DATA RECORDS:

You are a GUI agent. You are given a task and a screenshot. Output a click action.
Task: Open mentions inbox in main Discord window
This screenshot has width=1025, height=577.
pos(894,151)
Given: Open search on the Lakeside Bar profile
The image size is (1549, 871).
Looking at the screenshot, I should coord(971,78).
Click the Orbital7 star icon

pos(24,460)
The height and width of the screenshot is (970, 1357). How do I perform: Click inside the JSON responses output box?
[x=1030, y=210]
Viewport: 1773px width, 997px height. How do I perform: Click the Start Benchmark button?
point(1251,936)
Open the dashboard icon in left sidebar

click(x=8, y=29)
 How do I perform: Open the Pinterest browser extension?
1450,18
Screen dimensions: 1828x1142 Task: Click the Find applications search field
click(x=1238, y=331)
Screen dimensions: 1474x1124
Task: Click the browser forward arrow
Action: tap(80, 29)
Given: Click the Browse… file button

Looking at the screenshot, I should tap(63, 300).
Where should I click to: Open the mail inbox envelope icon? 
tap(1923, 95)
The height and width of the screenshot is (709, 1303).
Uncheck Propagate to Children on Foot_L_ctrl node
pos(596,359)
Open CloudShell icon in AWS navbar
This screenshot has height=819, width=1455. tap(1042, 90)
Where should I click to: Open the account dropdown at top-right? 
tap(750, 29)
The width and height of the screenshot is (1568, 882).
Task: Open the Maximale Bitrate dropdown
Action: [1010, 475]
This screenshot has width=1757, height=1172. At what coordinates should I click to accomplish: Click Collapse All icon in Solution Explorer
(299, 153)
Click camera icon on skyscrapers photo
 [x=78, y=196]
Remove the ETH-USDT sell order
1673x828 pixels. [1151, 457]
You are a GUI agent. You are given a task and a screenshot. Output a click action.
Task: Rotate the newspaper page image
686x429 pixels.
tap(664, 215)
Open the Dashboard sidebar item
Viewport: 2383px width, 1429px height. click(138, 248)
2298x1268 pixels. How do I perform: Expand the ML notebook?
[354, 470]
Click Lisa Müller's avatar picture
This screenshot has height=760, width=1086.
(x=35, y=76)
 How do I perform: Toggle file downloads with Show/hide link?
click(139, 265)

WORK ORDER: Could you give the records above again, exactly and in full?

SOLUTION FOR THIS TASK:
You are a GUI agent. You are given a task and a screenshot. Output a click action.
Task: Open mentions inbox in main Discord window
This screenshot has width=1025, height=577.
pos(894,151)
Given: Open search on the Lakeside Bar profile
The image size is (1549, 871).
Looking at the screenshot, I should coord(971,78).
Click the Orbital7 star icon

pos(24,460)
The height and width of the screenshot is (970, 1357). How do I perform: Click inside the JSON responses output box?
[x=1030, y=210]
Viewport: 1773px width, 997px height. How do I perform: Click the Start Benchmark button?
point(1251,936)
Open the dashboard icon in left sidebar

click(x=8, y=29)
 How do I perform: Open the Pinterest browser extension?
1450,18
Screen dimensions: 1828x1142 Task: Click the Find applications search field
click(x=1238, y=331)
Screen dimensions: 1474x1124
Task: Click the browser forward arrow
Action: tap(80, 29)
Given: Click the Browse… file button

Looking at the screenshot, I should tap(63, 300).
Where should I click to: Open the mail inbox envelope icon? 
tap(1923, 95)
The height and width of the screenshot is (709, 1303).
Uncheck Propagate to Children on Foot_L_ctrl node
pos(596,359)
Open CloudShell icon in AWS navbar
This screenshot has height=819, width=1455. tap(1042, 90)
Where should I click to: Open the account dropdown at top-right? 
tap(750, 29)
The width and height of the screenshot is (1568, 882).
Task: Open the Maximale Bitrate dropdown
Action: [1010, 475]
This screenshot has width=1757, height=1172. At what coordinates should I click to accomplish: Click Collapse All icon in Solution Explorer
(299, 153)
Click camera icon on skyscrapers photo
 [x=78, y=196]
Remove the ETH-USDT sell order
1673x828 pixels. [1151, 457]
You are a GUI agent. You are given a task and a screenshot. Output a click action.
Task: Rotate the newspaper page image
686x429 pixels.
tap(664, 215)
Open the Dashboard sidebar item
Viewport: 2383px width, 1429px height. click(138, 248)
2298x1268 pixels. How do I perform: Expand the ML notebook?
[354, 470]
Click Lisa Müller's avatar picture
This screenshot has height=760, width=1086.
(x=35, y=76)
 How do I perform: Toggle file downloads with Show/hide link?
click(139, 265)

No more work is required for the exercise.